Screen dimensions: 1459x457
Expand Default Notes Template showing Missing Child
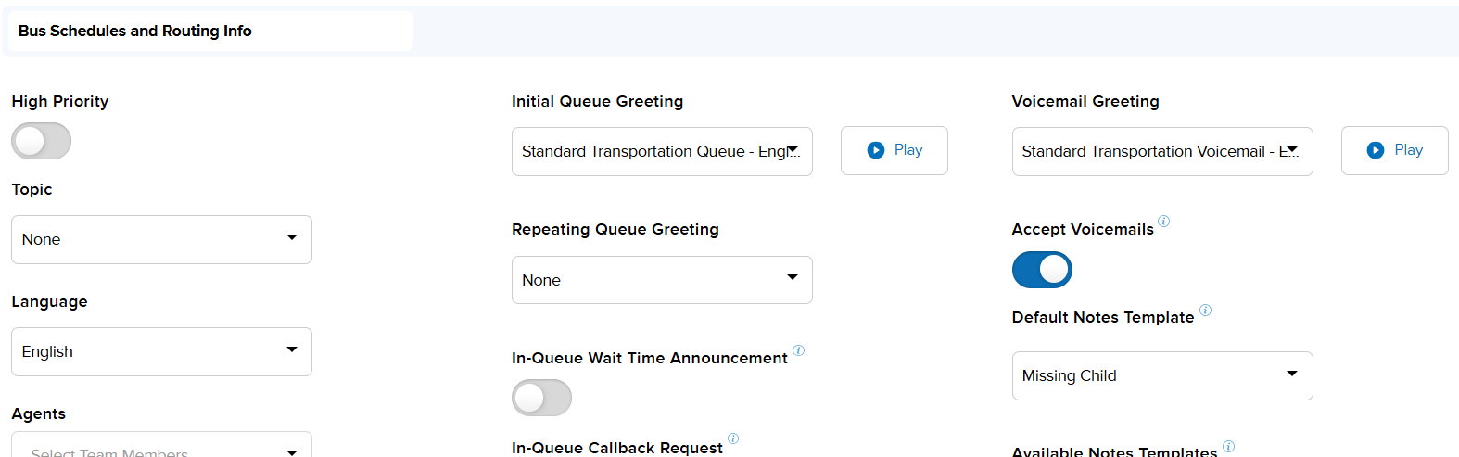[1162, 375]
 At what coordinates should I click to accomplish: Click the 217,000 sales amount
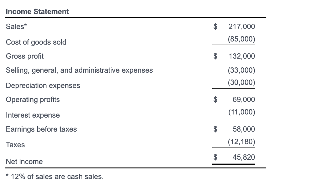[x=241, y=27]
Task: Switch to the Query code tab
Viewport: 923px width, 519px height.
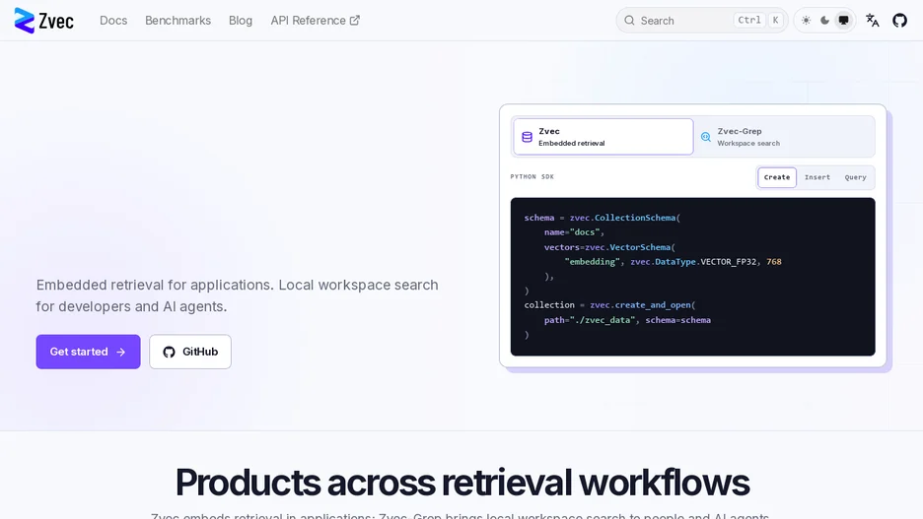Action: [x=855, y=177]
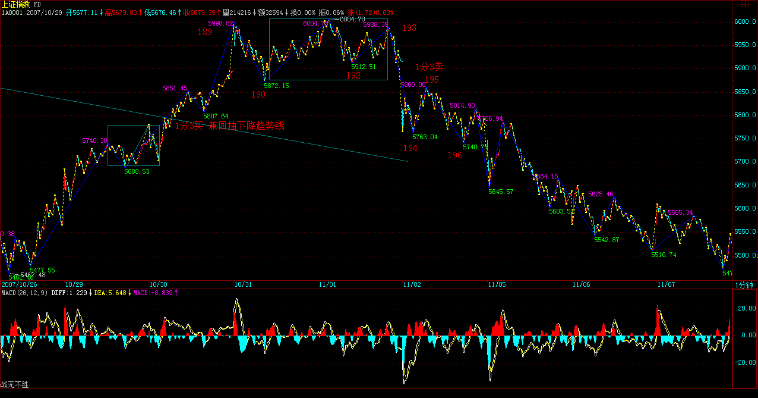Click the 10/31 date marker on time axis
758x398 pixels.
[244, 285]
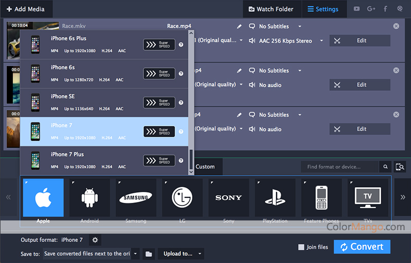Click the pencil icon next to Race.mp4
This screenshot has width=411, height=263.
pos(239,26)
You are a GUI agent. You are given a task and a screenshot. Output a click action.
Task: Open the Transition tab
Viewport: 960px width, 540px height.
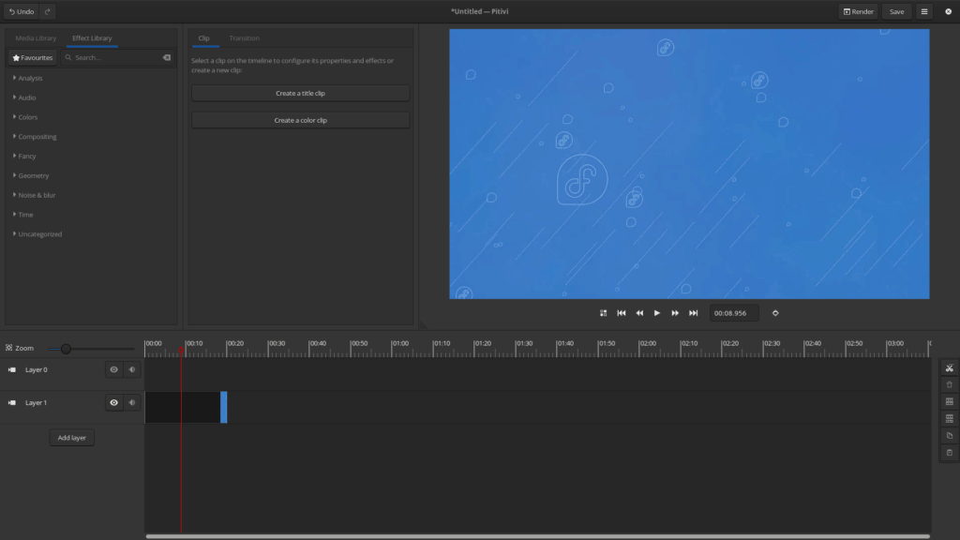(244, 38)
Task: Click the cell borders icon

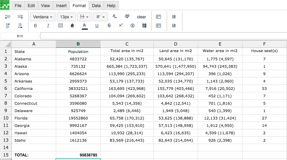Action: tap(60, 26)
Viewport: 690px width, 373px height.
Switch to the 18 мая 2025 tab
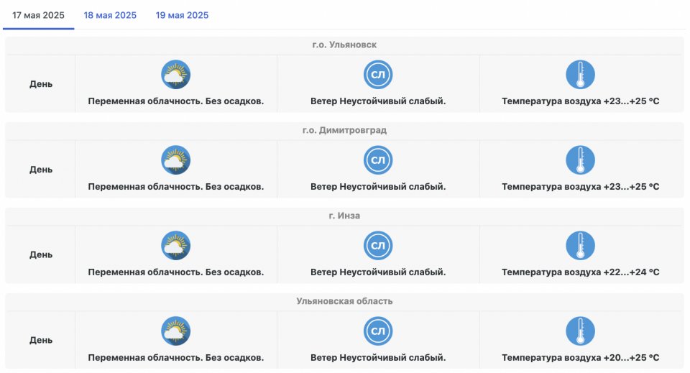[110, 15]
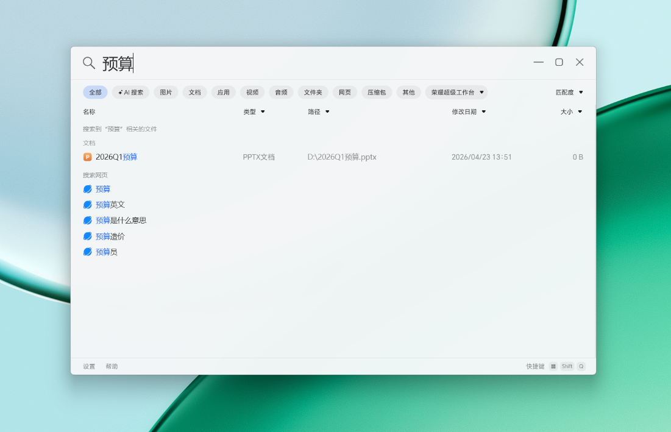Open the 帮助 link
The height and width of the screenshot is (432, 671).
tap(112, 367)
_ _ _
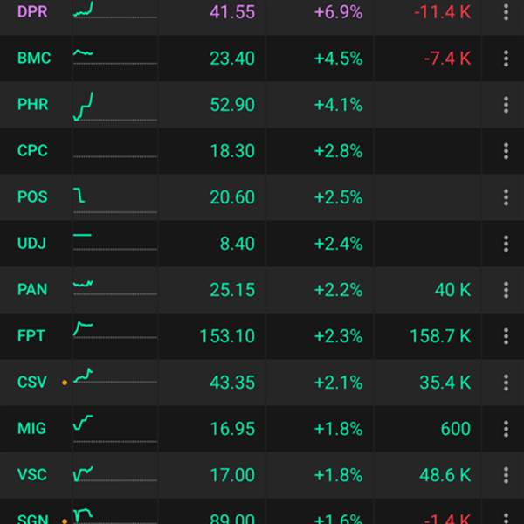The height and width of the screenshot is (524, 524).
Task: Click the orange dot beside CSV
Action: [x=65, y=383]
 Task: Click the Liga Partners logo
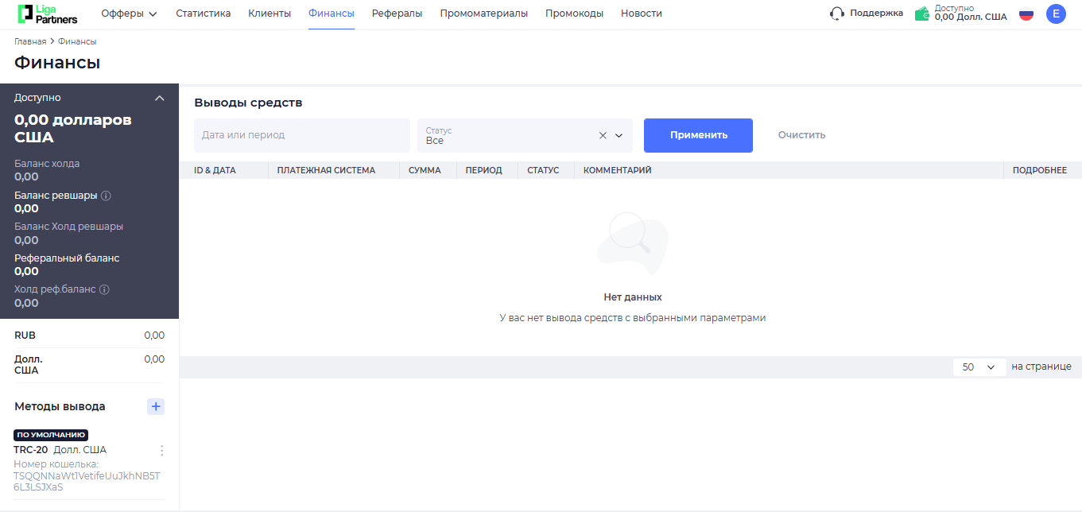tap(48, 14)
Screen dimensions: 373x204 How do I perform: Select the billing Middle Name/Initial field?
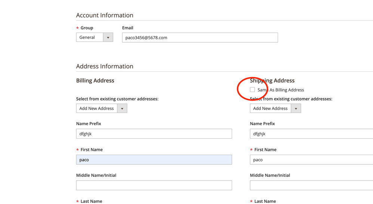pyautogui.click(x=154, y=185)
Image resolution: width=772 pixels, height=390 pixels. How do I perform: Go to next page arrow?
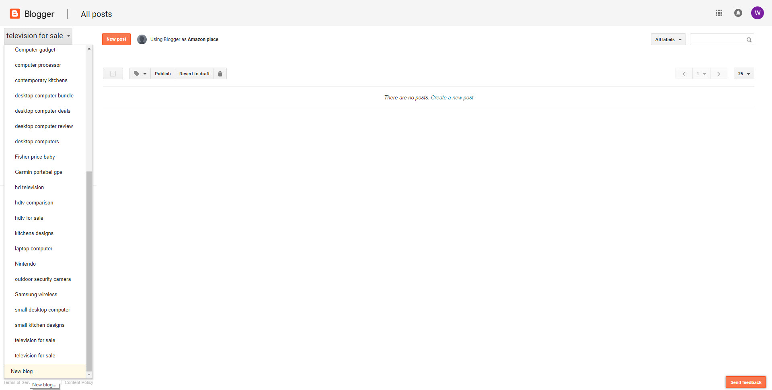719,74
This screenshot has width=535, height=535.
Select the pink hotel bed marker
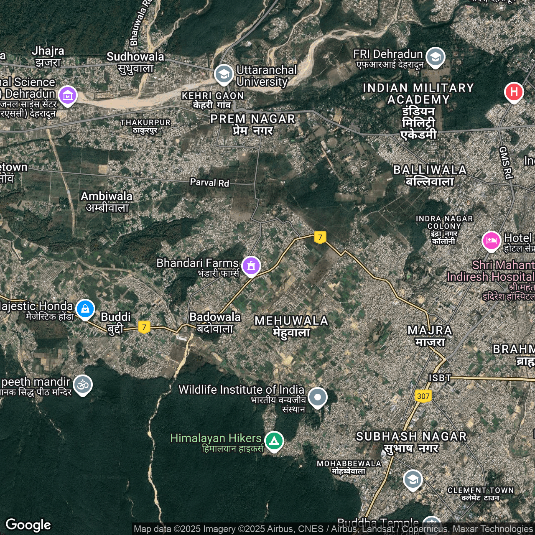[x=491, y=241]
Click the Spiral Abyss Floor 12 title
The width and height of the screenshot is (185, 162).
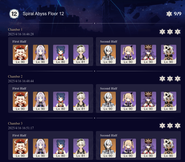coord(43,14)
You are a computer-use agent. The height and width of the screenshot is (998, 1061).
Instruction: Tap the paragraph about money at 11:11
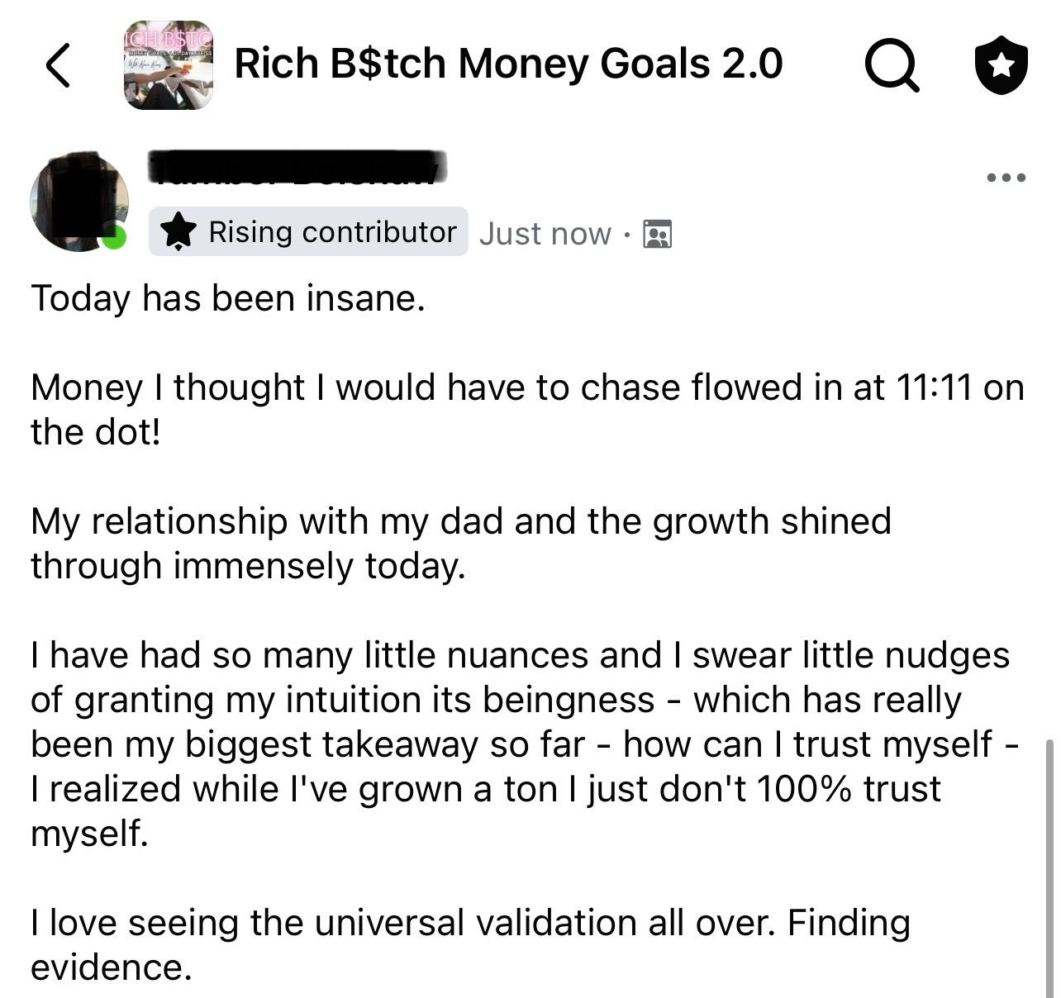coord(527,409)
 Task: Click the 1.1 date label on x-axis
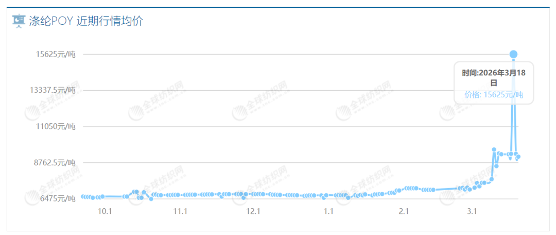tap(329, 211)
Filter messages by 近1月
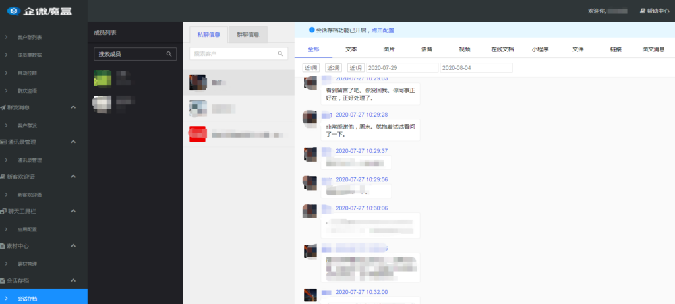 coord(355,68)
_ _ _
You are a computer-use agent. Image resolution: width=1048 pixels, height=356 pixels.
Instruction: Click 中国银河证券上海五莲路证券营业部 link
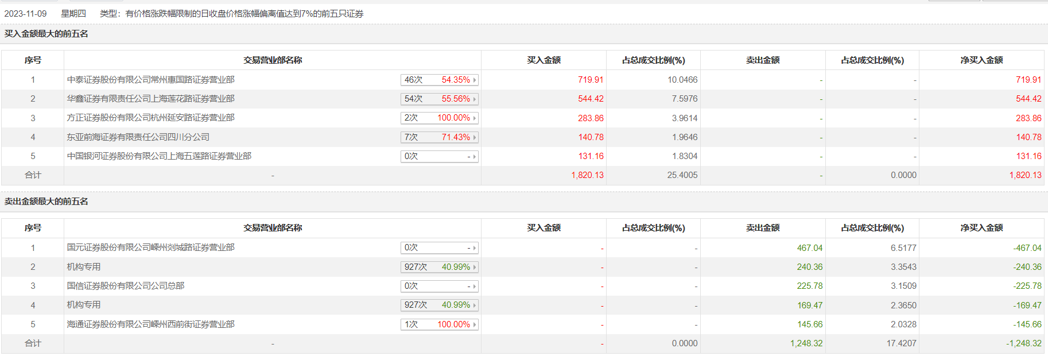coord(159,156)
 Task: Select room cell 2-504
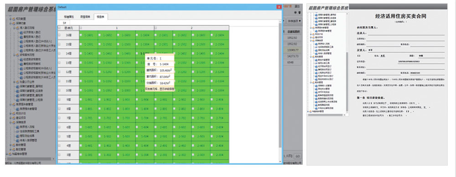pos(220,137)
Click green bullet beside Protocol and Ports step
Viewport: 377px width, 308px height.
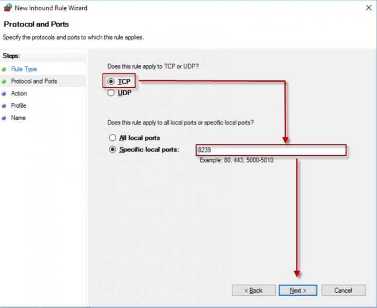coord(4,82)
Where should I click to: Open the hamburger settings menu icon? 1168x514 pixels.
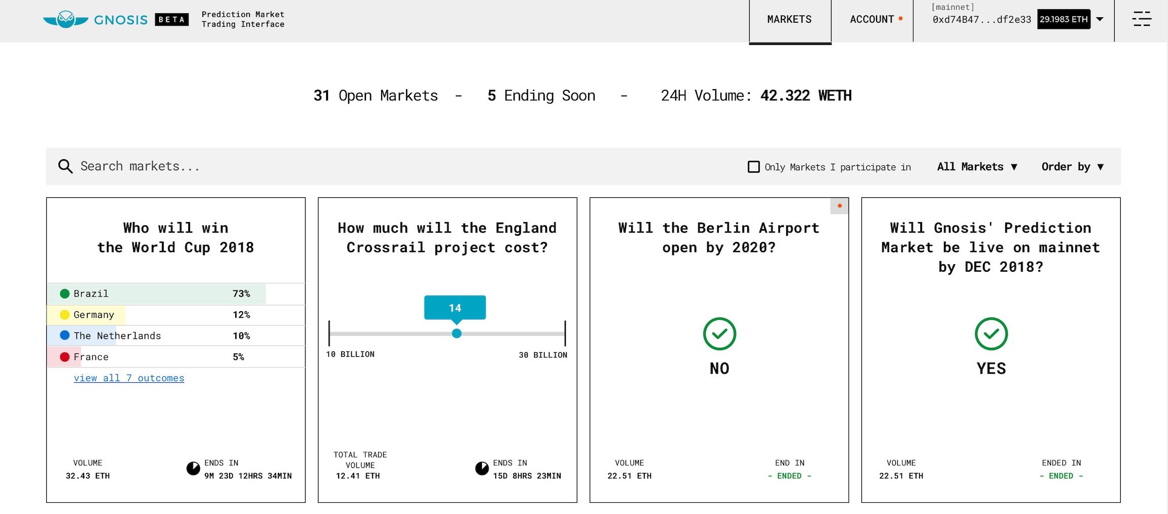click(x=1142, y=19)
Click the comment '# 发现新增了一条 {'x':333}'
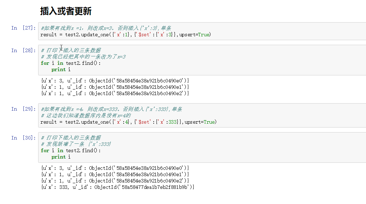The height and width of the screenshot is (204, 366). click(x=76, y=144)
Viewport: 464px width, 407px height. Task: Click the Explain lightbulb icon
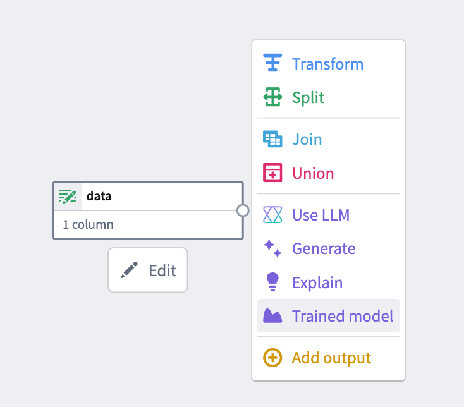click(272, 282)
_ _ _
Using the listing above, reproduce word for word every line from the one containing "This screenshot has width=535, height=535." through the one containing "You are a computer-use agent. The". Pictures must be left out.

This screenshot has width=535, height=535.
Select the pink hotel bed marker
[x=491, y=241]
Click the Spiral Abyss Floor 12 title
The width and height of the screenshot is (185, 162).
coord(43,14)
You are a computer-use agent. The height and width of the screenshot is (998, 1061).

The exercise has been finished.